Kurz darauf entdecken die zivilen Seenotretter bei einer Ölbohrplattform ein großes Schlauchboot. Mit zwei Beibooten bergen die erfahrenen Rettungskräfte 92 Migrantinnen und Migranten und bringen sie zum Schiff. Dort erhalten sie Getränke und Essen und werden ärztlich versorgt. Eine Helferin klärt sie auf Arabisch über das europäische Asylsystem auf. 

„Sie wären nie angekommen“

„So wie jetzt läuft es meistens. Sie wären nie angekommen“, sagt ein Seenotretter in die Kamera, als er und seine Kollegen das nun leere Schlauchboot aufschlitzen und unbrauchbar machen. Mit einer Sprühdose markieren sie die Überreste: OV 1. 4. 23 – so können andere Seenotrettungsmissionen oder Küstenwachen das leere Boot zuordnen. Es ist ein Akt der Helferroutine. Erfahrung haben die vielsprachigen Teams auf der Ocean Viking reichlich gesammelt: Seit 2016 haben sie fast 40.000 Menschen in Sicherheit gebracht. 

Der Film verzichtet auf Off-Kommentare, Musik oder andere Mittel der Dramatisierung oder Heroisierung. Er beschränkt sich aufs Beobachten. Diese strenge Gestaltungsweise schafft zunächst Distanz und bremst eine tiefere Anteilnahme. Das ändert sich, als nach 40 Filmminuten die Geflüchteten an Bord steigen. 

Sofort macht ein gestresster Afrikaner seiner Wut über erlittene Misshandlungen Luft. „Die Libyer schlagen alle. Für sie ist Sklaverei etwas völlig Normales.“ Auch andere Geflüchtete erzählen in Gesprächen mit den professionellen Helfern von ihren Schicksalen. Wer in ihre erschöpften Gesichter sieht, kann erahnen, was sie erlitten haben müssen. Und wie erleichtert sie nun sind. Ein Nigerianer sagt: „Ich danke Gott, dass ich lebe, dass ihr mich gerettet habt.“

Geschichten von Folter, Vergewaltigung, Überleben und Tod

Ein Somalier erzählt, dass er mit zehn Landsleuten aufgebrochen sei und als Einziger überlebt habe. Ein anderer berichtet, dass sie in den Gefängnissen im libyschen Zawiya die Geflüchteten folterten, um Geld zu erpressen. „Sie filmen das Blut und die Wunden, damit die Familie bezahlt. Wenn niemand zahlt, bleibt man im Gefängnis.“ Wer keine Angehörigen habe, sterbe. 

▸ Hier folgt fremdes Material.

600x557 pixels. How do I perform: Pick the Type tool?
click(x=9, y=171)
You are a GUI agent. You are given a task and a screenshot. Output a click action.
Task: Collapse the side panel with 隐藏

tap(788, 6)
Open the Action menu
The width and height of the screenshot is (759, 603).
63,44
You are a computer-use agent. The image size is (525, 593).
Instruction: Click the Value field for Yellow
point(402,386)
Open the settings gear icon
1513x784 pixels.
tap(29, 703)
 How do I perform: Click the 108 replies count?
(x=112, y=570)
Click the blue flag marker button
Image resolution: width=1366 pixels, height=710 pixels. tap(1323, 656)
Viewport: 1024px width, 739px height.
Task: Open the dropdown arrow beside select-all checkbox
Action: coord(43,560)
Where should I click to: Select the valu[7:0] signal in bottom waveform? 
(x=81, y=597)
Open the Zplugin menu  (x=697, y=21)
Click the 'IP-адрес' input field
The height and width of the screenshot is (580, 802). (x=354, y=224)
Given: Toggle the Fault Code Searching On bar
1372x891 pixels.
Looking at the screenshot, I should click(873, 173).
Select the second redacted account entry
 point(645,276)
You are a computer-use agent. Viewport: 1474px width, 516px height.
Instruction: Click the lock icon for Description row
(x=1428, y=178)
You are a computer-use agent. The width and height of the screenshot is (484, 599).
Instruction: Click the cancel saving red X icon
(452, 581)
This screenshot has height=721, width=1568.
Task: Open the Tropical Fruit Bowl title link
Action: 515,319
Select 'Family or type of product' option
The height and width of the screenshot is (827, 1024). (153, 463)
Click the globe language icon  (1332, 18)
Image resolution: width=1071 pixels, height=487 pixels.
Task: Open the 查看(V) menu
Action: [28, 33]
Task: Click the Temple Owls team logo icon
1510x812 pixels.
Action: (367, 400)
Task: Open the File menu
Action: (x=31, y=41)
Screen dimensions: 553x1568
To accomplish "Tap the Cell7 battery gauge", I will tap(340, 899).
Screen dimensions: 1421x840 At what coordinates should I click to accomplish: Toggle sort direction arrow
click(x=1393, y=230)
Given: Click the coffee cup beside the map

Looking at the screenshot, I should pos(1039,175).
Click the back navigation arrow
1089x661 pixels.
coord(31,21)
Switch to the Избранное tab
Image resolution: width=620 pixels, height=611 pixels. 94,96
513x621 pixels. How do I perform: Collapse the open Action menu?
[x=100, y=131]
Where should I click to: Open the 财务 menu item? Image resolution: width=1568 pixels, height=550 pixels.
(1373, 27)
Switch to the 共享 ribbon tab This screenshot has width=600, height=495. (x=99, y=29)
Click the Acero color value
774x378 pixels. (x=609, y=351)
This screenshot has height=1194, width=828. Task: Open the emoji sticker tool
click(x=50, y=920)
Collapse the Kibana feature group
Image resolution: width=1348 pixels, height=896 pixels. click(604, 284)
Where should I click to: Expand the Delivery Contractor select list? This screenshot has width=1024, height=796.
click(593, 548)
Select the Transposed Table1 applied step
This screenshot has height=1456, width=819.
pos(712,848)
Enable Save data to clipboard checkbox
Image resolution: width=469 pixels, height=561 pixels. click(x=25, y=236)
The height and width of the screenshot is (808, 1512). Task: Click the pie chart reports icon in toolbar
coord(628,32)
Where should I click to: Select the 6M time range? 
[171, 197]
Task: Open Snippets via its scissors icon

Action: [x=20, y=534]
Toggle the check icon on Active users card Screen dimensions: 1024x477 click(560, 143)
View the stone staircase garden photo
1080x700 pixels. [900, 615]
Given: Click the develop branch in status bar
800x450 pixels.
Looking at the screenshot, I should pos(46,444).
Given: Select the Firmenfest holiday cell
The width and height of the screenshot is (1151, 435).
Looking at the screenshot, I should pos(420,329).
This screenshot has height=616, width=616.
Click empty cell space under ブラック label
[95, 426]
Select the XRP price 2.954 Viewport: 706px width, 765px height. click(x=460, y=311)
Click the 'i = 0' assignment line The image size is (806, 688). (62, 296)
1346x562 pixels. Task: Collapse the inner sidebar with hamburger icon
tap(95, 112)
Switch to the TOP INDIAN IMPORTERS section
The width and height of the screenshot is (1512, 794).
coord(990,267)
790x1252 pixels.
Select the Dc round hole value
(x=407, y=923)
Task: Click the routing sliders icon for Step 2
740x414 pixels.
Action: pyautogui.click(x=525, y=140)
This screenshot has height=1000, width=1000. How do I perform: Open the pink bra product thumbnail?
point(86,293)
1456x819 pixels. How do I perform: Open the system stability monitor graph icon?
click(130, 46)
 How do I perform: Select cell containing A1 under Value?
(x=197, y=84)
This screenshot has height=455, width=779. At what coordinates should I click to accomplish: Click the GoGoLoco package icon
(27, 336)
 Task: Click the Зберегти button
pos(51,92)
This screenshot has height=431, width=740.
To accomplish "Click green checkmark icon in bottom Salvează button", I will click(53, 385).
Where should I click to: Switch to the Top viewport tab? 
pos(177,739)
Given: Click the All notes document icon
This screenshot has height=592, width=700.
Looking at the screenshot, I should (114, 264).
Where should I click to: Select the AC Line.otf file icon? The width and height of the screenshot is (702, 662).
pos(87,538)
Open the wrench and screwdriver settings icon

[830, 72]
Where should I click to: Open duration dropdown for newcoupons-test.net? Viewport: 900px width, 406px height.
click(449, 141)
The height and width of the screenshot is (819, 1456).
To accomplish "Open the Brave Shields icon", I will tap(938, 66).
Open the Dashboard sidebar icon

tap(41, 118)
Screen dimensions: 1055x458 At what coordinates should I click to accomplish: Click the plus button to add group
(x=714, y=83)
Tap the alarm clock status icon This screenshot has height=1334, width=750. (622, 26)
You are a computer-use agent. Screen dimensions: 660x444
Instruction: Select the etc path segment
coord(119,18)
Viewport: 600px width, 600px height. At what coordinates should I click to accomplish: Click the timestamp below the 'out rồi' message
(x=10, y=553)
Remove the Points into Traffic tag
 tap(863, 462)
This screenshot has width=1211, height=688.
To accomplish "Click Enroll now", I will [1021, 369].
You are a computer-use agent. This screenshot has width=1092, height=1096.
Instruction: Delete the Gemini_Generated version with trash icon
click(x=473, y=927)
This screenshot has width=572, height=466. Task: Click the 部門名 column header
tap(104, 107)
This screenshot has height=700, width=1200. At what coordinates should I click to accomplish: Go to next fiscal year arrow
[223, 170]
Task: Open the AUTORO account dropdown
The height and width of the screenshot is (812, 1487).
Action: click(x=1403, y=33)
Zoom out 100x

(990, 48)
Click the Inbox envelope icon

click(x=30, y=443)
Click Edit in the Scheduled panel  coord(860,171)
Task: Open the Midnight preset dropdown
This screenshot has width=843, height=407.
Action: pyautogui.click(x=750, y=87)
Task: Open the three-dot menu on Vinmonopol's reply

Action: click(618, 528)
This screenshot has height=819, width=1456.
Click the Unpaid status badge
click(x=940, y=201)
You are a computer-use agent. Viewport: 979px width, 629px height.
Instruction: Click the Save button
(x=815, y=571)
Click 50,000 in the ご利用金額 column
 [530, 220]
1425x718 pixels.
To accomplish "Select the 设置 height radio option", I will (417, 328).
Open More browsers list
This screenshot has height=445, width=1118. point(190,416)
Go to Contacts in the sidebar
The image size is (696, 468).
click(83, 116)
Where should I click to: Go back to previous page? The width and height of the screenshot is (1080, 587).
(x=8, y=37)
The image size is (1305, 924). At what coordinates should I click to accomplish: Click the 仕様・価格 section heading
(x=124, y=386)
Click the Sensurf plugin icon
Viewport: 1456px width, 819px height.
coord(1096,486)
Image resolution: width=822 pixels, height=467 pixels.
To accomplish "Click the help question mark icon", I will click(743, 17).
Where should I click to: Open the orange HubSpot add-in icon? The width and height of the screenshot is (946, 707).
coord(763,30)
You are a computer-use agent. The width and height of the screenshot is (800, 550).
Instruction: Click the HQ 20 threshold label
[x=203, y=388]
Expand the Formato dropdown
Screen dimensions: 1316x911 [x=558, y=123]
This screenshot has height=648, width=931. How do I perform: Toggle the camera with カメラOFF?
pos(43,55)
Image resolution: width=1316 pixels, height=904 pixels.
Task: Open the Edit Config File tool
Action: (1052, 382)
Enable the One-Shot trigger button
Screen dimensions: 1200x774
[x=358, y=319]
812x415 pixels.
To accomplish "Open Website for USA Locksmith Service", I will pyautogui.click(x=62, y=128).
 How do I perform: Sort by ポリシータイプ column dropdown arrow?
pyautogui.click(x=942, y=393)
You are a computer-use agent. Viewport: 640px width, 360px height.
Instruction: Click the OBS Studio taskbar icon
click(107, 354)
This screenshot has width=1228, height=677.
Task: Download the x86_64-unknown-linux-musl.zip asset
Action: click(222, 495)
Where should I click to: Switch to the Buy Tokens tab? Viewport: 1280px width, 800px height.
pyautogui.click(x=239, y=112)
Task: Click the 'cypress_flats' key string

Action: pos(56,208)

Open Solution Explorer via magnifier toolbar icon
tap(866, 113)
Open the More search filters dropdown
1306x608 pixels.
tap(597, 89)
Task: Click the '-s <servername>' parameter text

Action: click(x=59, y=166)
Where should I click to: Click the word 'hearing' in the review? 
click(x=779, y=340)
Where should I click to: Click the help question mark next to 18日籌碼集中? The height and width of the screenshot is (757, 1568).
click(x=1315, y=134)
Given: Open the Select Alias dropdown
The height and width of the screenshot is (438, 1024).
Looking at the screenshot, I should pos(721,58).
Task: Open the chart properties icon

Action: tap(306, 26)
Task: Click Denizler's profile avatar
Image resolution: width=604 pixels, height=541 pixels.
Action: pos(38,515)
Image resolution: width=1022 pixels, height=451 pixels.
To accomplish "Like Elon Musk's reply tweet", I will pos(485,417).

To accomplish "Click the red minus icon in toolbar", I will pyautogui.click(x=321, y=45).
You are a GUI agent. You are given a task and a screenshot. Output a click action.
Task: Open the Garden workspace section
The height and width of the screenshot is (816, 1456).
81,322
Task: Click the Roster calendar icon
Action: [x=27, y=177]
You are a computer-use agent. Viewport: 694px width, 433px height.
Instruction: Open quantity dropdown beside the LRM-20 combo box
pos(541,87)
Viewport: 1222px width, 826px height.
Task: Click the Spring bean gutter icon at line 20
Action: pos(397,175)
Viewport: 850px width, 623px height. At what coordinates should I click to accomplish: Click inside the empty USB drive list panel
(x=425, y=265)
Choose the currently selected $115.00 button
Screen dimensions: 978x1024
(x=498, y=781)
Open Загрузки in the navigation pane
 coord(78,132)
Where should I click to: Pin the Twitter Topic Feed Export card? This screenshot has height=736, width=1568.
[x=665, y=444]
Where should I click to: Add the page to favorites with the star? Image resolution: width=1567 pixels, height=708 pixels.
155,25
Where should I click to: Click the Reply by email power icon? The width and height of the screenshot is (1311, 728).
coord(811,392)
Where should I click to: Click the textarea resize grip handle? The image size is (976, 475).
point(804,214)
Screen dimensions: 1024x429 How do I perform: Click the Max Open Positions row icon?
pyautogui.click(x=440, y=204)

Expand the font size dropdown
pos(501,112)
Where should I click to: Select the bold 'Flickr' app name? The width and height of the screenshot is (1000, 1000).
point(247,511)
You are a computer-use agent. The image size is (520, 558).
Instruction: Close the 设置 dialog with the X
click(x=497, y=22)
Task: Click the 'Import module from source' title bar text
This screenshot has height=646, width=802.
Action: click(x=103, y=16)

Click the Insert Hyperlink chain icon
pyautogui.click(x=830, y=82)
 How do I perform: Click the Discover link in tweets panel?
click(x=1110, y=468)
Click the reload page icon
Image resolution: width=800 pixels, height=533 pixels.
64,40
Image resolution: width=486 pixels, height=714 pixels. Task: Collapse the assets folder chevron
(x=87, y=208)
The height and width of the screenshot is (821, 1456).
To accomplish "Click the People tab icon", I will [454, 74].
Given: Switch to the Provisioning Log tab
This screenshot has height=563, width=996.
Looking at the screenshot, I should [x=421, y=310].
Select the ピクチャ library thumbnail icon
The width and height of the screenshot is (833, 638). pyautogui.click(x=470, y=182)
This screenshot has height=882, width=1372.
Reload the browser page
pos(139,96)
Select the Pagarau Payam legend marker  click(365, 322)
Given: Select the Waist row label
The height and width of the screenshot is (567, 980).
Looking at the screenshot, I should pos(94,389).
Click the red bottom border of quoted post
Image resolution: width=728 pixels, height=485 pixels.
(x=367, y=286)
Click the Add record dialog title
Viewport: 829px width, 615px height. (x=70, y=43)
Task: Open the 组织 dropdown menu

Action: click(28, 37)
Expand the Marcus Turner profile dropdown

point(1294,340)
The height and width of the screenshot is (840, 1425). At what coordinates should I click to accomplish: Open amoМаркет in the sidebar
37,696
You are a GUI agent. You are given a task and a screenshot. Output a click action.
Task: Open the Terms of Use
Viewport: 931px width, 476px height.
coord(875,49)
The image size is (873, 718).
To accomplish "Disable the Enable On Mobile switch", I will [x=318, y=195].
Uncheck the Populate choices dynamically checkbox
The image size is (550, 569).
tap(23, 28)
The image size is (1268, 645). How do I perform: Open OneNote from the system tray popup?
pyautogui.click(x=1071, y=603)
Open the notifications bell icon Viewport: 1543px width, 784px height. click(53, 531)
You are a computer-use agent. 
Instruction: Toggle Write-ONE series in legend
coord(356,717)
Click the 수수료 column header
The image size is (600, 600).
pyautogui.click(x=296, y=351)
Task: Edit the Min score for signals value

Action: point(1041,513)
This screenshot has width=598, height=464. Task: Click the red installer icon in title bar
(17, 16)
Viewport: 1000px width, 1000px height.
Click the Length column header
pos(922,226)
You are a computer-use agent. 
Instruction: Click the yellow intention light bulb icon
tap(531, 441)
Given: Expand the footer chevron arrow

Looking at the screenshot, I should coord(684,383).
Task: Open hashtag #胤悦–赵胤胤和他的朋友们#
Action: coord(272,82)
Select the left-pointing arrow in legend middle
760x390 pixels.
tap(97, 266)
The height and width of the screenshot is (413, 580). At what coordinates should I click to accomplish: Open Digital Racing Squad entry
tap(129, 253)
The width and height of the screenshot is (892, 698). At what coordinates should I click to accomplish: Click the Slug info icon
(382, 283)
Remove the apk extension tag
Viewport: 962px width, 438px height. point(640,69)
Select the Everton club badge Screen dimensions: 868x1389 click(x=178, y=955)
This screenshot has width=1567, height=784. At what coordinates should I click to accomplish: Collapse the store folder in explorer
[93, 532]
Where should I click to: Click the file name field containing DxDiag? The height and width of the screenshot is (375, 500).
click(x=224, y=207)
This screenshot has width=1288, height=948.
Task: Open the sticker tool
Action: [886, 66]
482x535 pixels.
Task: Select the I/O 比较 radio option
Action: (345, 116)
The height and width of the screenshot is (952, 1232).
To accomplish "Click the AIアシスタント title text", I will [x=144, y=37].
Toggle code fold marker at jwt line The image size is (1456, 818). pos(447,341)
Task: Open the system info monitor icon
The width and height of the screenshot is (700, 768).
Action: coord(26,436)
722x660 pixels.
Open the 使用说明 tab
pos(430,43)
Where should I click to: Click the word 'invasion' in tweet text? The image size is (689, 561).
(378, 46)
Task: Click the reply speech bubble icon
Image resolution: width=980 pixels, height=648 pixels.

Ein einäugiger Mann aus Nigeria berichtet, er sei nach der Ermordung seines Vaters durch eine paramilitärische Miliz mit seiner Mutter nach Libyen geflohen. Dort seien sie entführt worden. Am Ende habe er mit ansehen müssen, wie acht Männer seine Mutter vergewaltigten und dann erschossen. Nur mit viel Glück habe er entkommen können. 

Schließlich legt die Ocean Viking im italienischen Hafen Salerno an. Die Geflüchteten werden vom Roten Kreuz und der Polizei empfangen. Was aus ihnen wird, bleibt ungewiss.